Rewrite the lines of the listing from the line with "This screenshot has width=1280, height=1529." up to and including the line with "Looking at the screenshot, I should tap(1429, 48).", changing "Story" to "Reels" and leaving everything else unchanged.

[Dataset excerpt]
-------
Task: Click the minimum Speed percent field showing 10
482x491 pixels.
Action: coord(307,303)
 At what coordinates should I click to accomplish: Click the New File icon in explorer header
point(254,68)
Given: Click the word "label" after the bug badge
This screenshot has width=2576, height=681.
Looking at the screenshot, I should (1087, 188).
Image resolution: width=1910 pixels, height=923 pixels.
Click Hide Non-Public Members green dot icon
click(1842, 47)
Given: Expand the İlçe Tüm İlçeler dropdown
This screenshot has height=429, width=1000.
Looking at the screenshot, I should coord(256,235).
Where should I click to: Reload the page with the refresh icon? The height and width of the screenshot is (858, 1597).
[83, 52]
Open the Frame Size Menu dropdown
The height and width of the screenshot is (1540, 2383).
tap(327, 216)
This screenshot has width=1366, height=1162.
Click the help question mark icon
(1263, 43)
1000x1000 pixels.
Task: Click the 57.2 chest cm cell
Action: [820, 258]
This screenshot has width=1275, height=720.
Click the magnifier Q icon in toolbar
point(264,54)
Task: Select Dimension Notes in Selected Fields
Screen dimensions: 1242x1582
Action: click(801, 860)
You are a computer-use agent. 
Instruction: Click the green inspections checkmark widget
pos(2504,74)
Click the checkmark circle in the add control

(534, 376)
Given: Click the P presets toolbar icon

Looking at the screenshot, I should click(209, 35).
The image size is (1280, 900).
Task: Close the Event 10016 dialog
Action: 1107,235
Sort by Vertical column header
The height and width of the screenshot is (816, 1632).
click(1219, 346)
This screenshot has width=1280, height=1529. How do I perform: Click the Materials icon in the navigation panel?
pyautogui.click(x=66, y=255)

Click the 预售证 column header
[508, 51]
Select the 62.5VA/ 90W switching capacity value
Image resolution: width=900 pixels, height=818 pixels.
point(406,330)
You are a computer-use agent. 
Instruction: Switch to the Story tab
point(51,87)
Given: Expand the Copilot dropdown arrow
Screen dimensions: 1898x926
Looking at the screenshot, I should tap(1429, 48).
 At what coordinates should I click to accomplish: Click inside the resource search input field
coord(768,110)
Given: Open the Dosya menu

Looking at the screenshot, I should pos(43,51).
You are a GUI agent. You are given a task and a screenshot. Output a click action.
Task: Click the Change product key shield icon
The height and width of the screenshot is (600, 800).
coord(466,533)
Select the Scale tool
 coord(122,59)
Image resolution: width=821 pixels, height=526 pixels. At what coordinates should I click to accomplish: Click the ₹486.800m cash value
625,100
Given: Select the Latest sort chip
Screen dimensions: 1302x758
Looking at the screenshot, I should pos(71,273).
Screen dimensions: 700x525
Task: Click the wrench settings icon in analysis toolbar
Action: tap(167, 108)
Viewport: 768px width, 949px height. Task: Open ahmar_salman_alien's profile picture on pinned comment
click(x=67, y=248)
-------
» **RESULT**
This screenshot has width=1280, height=1529. How do I perform: Click the Materials icon in the navigation panel?
pyautogui.click(x=66, y=255)

Click the 预售证 column header
[508, 51]
Select the 62.5VA/ 90W switching capacity value
Image resolution: width=900 pixels, height=818 pixels.
point(406,330)
You are a computer-use agent. 
Instruction: Switch to the Reels tab
point(51,87)
Given: Expand the Copilot dropdown arrow
Screen dimensions: 1898x926
Looking at the screenshot, I should tap(1429, 48).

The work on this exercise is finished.